In the Mideast War of Ideas, The View From The Arab Side

By Paul FarhiWashington Post Staff
PBS's excellent and comprehensive "News War" series wraps up tonight with a report on the rise of pan-Arabic television. Unfortunately, the finale -- which raises intriguing questions but answers almost none of them -- is by far the weakest and least focused of the four-part series, which until now concentrated on the issues and travails of the American media.
Reporter-narrator Greg Barker hotfoots it from Washington to the Mideast and back to lay out the program's theme: that the U.S. government is engaged in a "War of Ideas" (the installment's title) with a host of Arabic TV channels. It turns out, unsurprisingly, that the Arab media see things quite differently than does the Bush administration and its official info-agents.
If we learn anything from Barker's report, it's that the Arab media are by no means monolithic. Al-Jazeera, the region's best-known and most popular satellite channel, looks at its restive corner of the world from a different perch than al-Manar, the house organ of Lebanon's Hezbollah. Which plays things a lot differently than the "moderate" Saudi Arabian channel, al-Arabiya, does.
But what exactly "moderate" or "radical" is in the Arabic media is a pretty slippery thing. Beyond a few perfunctory adjectives, "Frontline" doesn't sort out who's who and why. Mostly it tells rather than shows. Al-Jazeera -- they're the ones with the Osama bin Laden tapes, right? Or are they the Holocaust denial channel? Or both? Not so clear.
Barker gets more of a fix on al-Hurra ("The Free One"), the U.S. government's satellite TV megaphone in the Mideast. We don't see much of al-Hurra's programming, but we do grasp what it's trying to accomplish: to get the American side of the story out in a region that's mostly hostile to it. "Because Arabs are upset about the presence of foreign forces in an Arab country, there are no good images of an American soldier," Duncan MacInnis, a member of the State Department's "Rapid Response" information team, tells Barker. "An American soldier building a hospital in Iraq is still an American soldier in Iraq."
Barker also chats up al-Jazeera's director-general and scores an interview with a journalist at al-Manar. Everyone seems perfectly reasonable, mainly because "Frontline" shies away from showing some of the uglier things that pass for "news" in the Arab media (that ugliness explains why the United States spends tens of millions of dollars annually on al-Hurra in the first place). One small example shown in "War of Ideas" does hint at the larger info-scape of the Middle East: A spokesman for the U.S. Central Command is invited to speak on an Arab news channel in the wake of insurgent violence that kills 200 people in the Baghdad's Sadr City -- and is asked whether American forces "orchestrated" the violence.

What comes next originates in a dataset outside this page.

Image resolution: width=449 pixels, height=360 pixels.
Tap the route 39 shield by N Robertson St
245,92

In a misguided attempt at fairness, "Frontline" lets some intriguing statements go unchallenged and unfollowed. The director of al-Jazeera's English-language channel, for example, asserts that Western coverage of last summer's war between Israel and Hezbollah in Lebanon "wasn't balanced." It wasn't?
Another "analyst" makes the astounding assertion that 60 percent of al-Jazeera's journalists are members of the Muslim Brotherhood, a Sunni movement that advocates the establishment of fundamentalist caliphate stretching across the Mideast and beyond. How does he know such a thing? Or does he? We're simply told that others "dispute" this claim.
It's probably hard to make really snazzy TV out of something as abstract as a "war of ideas," and "Frontline" will win no awards for compelling imagery here. Indeed, many of its talking-head interviews seem rushed and impatient, as if Barker's subjects had better things to do.
"Frontline" is on to a juicy subject, but at barely 40 minutes -- less than half the time devoted to the preceding installment of "News War" -- this take feels incomplete.